[Stored items]
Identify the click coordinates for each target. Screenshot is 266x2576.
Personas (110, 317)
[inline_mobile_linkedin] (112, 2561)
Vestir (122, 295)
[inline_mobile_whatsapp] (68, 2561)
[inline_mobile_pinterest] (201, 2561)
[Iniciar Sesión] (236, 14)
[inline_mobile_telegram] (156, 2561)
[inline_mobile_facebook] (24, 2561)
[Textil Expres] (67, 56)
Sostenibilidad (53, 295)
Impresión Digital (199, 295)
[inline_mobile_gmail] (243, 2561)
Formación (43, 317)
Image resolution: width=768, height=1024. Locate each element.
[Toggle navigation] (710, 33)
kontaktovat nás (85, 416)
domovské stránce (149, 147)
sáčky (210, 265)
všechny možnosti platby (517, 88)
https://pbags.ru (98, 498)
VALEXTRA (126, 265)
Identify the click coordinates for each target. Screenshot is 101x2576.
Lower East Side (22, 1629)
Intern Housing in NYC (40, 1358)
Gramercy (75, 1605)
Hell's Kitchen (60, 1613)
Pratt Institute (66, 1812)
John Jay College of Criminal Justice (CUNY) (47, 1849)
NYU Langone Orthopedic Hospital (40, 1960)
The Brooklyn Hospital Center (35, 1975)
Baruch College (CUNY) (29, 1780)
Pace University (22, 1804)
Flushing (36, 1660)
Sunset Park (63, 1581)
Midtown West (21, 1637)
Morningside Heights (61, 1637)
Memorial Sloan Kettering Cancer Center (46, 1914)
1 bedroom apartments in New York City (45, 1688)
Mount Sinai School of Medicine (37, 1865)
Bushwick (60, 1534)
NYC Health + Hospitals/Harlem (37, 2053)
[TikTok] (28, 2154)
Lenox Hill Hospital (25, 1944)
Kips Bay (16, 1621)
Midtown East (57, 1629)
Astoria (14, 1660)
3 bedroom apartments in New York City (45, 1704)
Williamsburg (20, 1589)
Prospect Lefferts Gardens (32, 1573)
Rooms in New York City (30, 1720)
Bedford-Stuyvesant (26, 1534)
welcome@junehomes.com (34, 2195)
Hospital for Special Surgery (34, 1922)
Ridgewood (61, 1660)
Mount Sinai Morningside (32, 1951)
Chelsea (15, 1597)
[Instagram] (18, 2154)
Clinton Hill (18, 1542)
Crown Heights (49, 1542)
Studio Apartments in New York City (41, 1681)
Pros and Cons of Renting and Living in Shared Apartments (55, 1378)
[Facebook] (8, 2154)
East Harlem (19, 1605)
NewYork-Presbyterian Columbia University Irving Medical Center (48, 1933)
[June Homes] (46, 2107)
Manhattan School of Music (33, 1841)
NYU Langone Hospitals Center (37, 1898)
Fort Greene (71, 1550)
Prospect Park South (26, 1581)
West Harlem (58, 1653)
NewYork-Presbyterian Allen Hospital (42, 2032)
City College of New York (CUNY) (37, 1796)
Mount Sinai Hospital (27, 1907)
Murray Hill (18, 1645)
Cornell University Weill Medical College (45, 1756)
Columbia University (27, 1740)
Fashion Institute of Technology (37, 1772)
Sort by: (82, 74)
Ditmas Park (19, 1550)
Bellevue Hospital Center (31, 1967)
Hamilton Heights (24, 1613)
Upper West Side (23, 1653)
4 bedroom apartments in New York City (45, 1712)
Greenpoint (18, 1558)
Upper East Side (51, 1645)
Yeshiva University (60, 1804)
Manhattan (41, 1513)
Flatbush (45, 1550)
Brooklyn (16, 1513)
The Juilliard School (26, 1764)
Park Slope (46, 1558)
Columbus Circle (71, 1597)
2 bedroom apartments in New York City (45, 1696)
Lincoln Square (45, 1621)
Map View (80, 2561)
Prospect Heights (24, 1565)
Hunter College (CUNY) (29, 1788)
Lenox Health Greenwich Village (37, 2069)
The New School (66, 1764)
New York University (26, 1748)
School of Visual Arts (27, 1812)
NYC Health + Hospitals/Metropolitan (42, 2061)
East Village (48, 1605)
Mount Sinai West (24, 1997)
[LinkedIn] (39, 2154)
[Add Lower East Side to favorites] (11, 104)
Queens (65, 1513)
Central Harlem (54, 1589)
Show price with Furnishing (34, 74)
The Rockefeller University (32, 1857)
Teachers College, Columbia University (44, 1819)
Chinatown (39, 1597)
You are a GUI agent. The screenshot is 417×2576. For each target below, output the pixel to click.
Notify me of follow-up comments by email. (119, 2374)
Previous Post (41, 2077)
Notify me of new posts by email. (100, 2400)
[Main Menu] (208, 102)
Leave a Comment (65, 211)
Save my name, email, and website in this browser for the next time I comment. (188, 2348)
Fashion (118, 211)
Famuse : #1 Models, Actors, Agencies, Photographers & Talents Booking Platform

Exercise requirements ->
Lines from the start of the records through the one containing "Flushing (36, 1660)" are what should be retyped, exactly and in full, both ends included.

Output for this task ->
Identify the click coordinates for each target. Screenshot is 266x2576.
Personas (110, 317)
[inline_mobile_linkedin] (112, 2561)
Vestir (122, 295)
[inline_mobile_whatsapp] (68, 2561)
[inline_mobile_pinterest] (201, 2561)
[Iniciar Sesión] (236, 14)
[inline_mobile_telegram] (156, 2561)
[inline_mobile_facebook] (24, 2561)
[Textil Expres] (67, 56)
Sostenibilidad (53, 295)
Impresión Digital (199, 295)
[inline_mobile_gmail] (243, 2561)
Formación (43, 317)
Image resolution: width=768, height=1024. Locate each element.
[Toggle navigation] (710, 33)
kontaktovat nás (85, 416)
domovské stránce (149, 147)
sáčky (210, 265)
všechny možnosti platby (517, 88)
https://pbags.ru (98, 498)
VALEXTRA (126, 265)
Identify the click coordinates for each target. Screenshot is 101x2576.
Lower East Side (22, 1629)
Intern Housing in NYC (40, 1358)
Gramercy (75, 1605)
Hell's Kitchen (60, 1613)
Pratt Institute (66, 1812)
John Jay College of Criminal Justice (CUNY) (47, 1849)
NYU Langone Orthopedic Hospital (40, 1960)
The Brooklyn Hospital Center (35, 1975)
Baruch College (CUNY) (29, 1780)
Pace University (22, 1804)
Flushing (36, 1660)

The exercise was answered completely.